突然、わけの分からない2人が、その場に乗り込んできたせいか、言葉を失った様子で、唖然として固まる鬼人たち。

そんな中、最初に反応できたのは、2人のことをよく知っていたシラヌイ本人だった。


「ア、アトラス様と、ワルツ様?!」


「あら、シラヌイ。やっぱ、生きてたじゃん。元気そうね?」


「……姉貴。この空気の中で、良くそんなことが言えるな……」


「え?空気?なにそれ?」


そんなことは知らない、と言わんばかりの反応を見せてから……。

ワルツは苦笑を浮かべると、シラヌイに対してこう言った。


「ごめんねシラヌイ。式をメチャクチャにして。それで、申し訳ないんだけど……迎えに来たわよ?」


その瞬間――


ざわざわざわ……


と広がる喧騒。


そんな人々の前で、ワルツはもう一言、追加した。


「……アトラスがね!」


「ちょっ、俺かよ?!」


と、ワルツとアトラスの姉弟で2人で、ボケツッコミをしていると……。

当然のごとく、それに対して不快感を抱いたのか、シラヌイの夫になるだろう鬼人の男性が、怪訝な表情をワルツたちに向けて、こう口にする。

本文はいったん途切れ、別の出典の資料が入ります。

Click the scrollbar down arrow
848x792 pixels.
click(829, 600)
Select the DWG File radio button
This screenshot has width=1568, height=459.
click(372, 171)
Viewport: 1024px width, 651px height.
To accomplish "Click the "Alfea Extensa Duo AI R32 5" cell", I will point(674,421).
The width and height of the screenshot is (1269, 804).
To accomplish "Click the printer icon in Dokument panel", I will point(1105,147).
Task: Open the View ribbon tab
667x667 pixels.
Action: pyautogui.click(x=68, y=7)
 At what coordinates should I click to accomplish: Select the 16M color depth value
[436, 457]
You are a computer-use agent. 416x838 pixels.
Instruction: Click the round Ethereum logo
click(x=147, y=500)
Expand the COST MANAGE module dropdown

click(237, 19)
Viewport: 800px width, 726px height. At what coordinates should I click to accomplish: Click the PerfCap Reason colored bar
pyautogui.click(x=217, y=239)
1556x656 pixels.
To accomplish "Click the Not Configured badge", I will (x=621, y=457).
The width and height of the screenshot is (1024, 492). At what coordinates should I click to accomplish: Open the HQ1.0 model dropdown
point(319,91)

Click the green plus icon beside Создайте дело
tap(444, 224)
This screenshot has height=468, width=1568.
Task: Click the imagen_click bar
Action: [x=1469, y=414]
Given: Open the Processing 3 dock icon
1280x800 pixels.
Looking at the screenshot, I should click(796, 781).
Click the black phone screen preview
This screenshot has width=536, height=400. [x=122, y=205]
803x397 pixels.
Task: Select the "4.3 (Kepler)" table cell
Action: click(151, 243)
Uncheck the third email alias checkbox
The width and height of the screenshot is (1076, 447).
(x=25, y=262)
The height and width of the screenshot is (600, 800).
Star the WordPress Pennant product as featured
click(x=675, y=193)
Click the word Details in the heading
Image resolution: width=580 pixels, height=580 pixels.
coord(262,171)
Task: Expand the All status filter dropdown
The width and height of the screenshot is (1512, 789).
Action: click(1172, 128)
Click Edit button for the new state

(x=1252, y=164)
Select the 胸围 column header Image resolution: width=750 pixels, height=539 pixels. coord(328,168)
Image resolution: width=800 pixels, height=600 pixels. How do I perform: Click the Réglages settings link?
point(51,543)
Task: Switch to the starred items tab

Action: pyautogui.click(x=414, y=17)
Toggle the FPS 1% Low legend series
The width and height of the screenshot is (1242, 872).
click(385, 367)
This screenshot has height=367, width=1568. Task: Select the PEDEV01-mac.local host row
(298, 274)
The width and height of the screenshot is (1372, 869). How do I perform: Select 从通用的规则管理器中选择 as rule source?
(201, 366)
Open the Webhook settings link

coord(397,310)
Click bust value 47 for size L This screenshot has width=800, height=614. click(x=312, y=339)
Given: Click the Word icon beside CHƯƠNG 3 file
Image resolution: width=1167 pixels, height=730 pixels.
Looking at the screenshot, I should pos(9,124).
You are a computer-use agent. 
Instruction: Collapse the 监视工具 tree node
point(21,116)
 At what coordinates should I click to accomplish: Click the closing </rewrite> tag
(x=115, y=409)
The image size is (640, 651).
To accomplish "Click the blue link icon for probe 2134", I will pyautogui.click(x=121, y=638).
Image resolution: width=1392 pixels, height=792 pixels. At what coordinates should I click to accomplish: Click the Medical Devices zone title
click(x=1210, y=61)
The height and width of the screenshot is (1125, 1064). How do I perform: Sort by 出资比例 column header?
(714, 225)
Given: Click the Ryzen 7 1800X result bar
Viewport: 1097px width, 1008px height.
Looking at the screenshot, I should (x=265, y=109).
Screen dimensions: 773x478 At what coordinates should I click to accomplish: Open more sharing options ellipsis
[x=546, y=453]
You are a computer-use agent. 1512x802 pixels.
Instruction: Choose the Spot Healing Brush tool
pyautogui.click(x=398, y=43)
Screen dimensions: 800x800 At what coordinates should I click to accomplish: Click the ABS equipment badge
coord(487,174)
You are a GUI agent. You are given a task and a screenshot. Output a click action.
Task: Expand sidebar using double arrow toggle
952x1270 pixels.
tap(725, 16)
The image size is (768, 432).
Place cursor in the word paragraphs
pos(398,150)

「……お前ら、俺の聞き間違えじゃないとするなら、今、シラヌイを迎えに来た、と言ったように聞こえたんだが……それは俺の花嫁を奪いにきた、ということか?」ゴゴゴゴゴ


そう口にしつつ、異様な雰囲気を纏う鬼人の男性。


そんな彼の様子を見て――


「あ、アトラス?!後は頼むわよ?」ブゥン


ワルツは姿を消してしまった。

どうやら彼女は、凄んだ男性の眼差しを、真正面から受け止められなかったらしい。


結果、その場に残されたアトラスは――


「……俺も逃げようかな……」


一人、しょんぼりとした表情を浮かべながら、立ちすくむほか無かったようである。


……しかしである。

例え、ワルツと同じような頭脳を頭に搭載しているとは言え、彼はアトラス。

ミッドエデン国民の命を守る存在の、そのトップと言っても過言ではない人物なのである。


ゆえに彼は、姉のようには逃げず。

そればかりか、まっすぐに鬼人の男性を見つめて、こう言った。


「すまないが、式はここで終ってもらう。例え、どんな事情があったにせよ、俺たちは一度、シラヌイと話をしなくちゃならないんだ。それも、何よりも優先してな。礼を欠いていることは自覚しているつもりだが、協力願えると助かる」


と、まだ成人してもいない少年のような姿とは裏腹に、しっかりとした面持ちでそう口にするアトラス。


しかし。

彼のその発言を、鬼人の男性が聞き届けることは無かったようだ。

鬼人の男性が――


「…………」くいっ


と周囲へと目配せした瞬間――


ズササッ!


そこにいた人々が、アトラスへと一斉に飛びついたのである。

その際、皆が、武器を使おうとしなかったのは、この儀式の場を汚さないようにするためか。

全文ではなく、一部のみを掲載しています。